Opalescent Coastal Squid (Doryteuthis opalescens) are some of the most sophisticated shape changers on Earth. These curious cephalopods are dressed in a special leather, which can be precisely adjusted to a kaleidoscope of colors.
Scientists have long been fascinated by the remarkable camouflage and communication of this squid. New research has brought us even closer to finding out how they can pull off such an eclectic wardrobe, which allows them to hunt near the shore of the shore, slip away from unseen predators or even evade aggressive suitors by flashing a pair of testicles. false.
Previous studies have shown that the opalescent squid has a complex molecular machine in its skin: a thin film of stacked cells capable of expanding and contracting like an accordion to reflect the entire visible spectrum of light, from red and orange to yellow, and green to blue and purple.
These tiny grooves resemble what you see on a compact disc, the researchers say, reflecting a rainbow of colors as you tilt it under the light. But just like a CD, this skin needs something to amplify its colorful noise.
When the researchers tried to genetically design the skin of this squid, they noticed that something was slightly stopped.
The “motor” that regulates squid skin grooves is driven by reflectin proteins, which respond to various neural signals and control reflective pigment cells.
Synthetic materials containing reflectin proteins showed an iridescent appearance similar to what we see in squid, but these materials could not flicker or shimmer in the same way.
Something was clearly missing, and recent studies in live squid and genetic engineering have shed light on the mystery. As it turns out, reflectin proteins can only shine brightly if they are enclosed in an envelope with a reflective membrane.
This envelope is what contains the accordion-like structure and, looking below, you can begin to see how it works.

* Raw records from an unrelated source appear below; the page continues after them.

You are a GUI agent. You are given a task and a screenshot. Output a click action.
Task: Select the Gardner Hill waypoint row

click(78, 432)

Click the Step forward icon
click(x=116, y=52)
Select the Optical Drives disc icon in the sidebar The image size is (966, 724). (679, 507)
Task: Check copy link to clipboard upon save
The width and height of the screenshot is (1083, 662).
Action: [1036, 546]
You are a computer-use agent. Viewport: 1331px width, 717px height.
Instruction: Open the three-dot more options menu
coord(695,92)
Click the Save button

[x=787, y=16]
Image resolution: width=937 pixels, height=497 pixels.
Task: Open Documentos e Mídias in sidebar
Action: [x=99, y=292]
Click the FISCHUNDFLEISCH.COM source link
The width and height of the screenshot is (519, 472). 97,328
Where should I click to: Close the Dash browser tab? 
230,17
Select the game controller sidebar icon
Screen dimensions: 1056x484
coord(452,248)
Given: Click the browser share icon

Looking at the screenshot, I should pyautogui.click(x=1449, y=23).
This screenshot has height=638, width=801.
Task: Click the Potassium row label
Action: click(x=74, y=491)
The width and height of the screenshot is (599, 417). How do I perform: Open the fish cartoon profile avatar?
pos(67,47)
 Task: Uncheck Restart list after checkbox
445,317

Reflective proteins are usually rejected by each other, but a neural signal from the squid’s brain can stop that positive charge, allowing the proteins to clump together.
When this happens, it triggers the membrane above to push the water out of the cell, decreasing the thickness and distance of the grooves, which divide the light into different colors.
This collapse between the grooves also increases the concentration of reflectin, which allows light to reflect even more strongly.
Thus, the authors explain, this complex process is “dynamic [tunes] color while simultaneously increasing the intensity of the reflected light, “and this allows opalescent squid to shine and flicker, sometimes with color and sometimes not.
Squid skin cells, which reflect only white light, also appear to be driven by the same molecular mechanism. In fact, the authors believe that this is what allows the squid to mimic the twinkling or dappled light of the sun on the waves.
“Evolution has so beautifully optimized not only color regulation, but brightness regulation using the same material, the same protein, and the same mechanism,” says biochemist Daniel Morse of the University of California, Santa Barbara.
Engineers have been trying for years to mimic the remarkable skin of the opalescent squid, but they never got there. The new research, which was supported by the U.S. Army Research Bureau, helped us figure out where we were wrong.
On their own, thin reflective films cannot give all the power of light control we see in the squid, the authors conclude, because it seems that we lack that coupled amplifier.
“Without that membrane that surrounds the reflectors, there is no change in the brightness of these thin artificial films,” says Morse.
“If we want to capture the power of the biological, we have to include a kind of membrane-like enclosure to allow reversible brightness adjustment.”
The study was published in Letters of applied physics.